Synthesis of vision algorithms based on state-space search

1989 
Computer vision is a task of information processing which can be modeled as a canonical sequence of subtasks: preprocessing, labeling, grouping, extracting and matching. A complete vision algorithm can be constructed by synthesizing individual operators performing the subtasks. Two problems in this synthesis are the selecting of operators at each step and the coordination between operators. The former has been studied extensively, but little has been done about the latter. This dissertation presents the state-space search method as a coordination scheme for vision algorithms. The approach regards the input image as the start state, image operators as search operators, models recognized by the system as goal states; and the state space consists of start state, goal states and intermediate states. In addition to these components, an algorithm graph is included in the state-space search model. An algorithm graph of a vision problem acts as a specification of the problem and part of a move generator of the search routine. The first contribution made in this dissertation is a new methodology for the design of cost functions based on information distortion. This method reflects the fact that the output of an image recognition process should present what the input presents; the only difference between the input and the output is that they represent the information in different ways.
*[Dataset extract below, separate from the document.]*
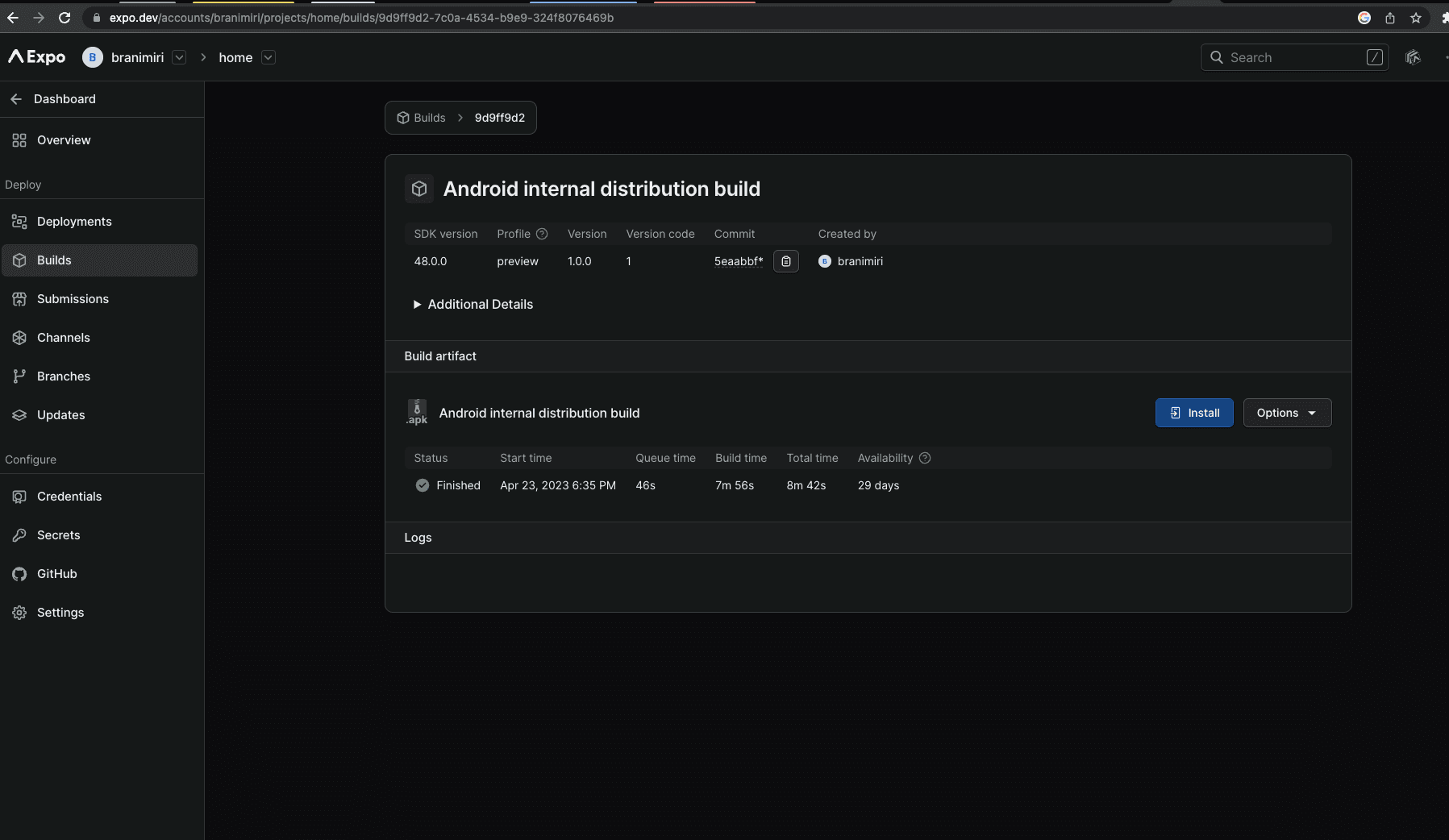
Task: Open the GitHub sidebar item
Action: [x=56, y=574]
Therefore, information distortion should be used to measure the cost of a path. The second contribution of this dissertation is the development of a parallel search algorithm. The computational costs of state-space search can be reduced by parallelizing the search. A parallel search algorithm V$\sp\*$ is presented in this dissertation. The V$\sp\*$ algorithm is special in that it provides multiple levels of parallelism. An empirical study is presented which shows what performance improvements can be obtained with the V$\sp\*$ algorithm. By modeling vision problems as state-space search problems, this dissertation improves two critical aspects of vision algorithms: (1) generality, and (2) ease of developing algorithms for new applications.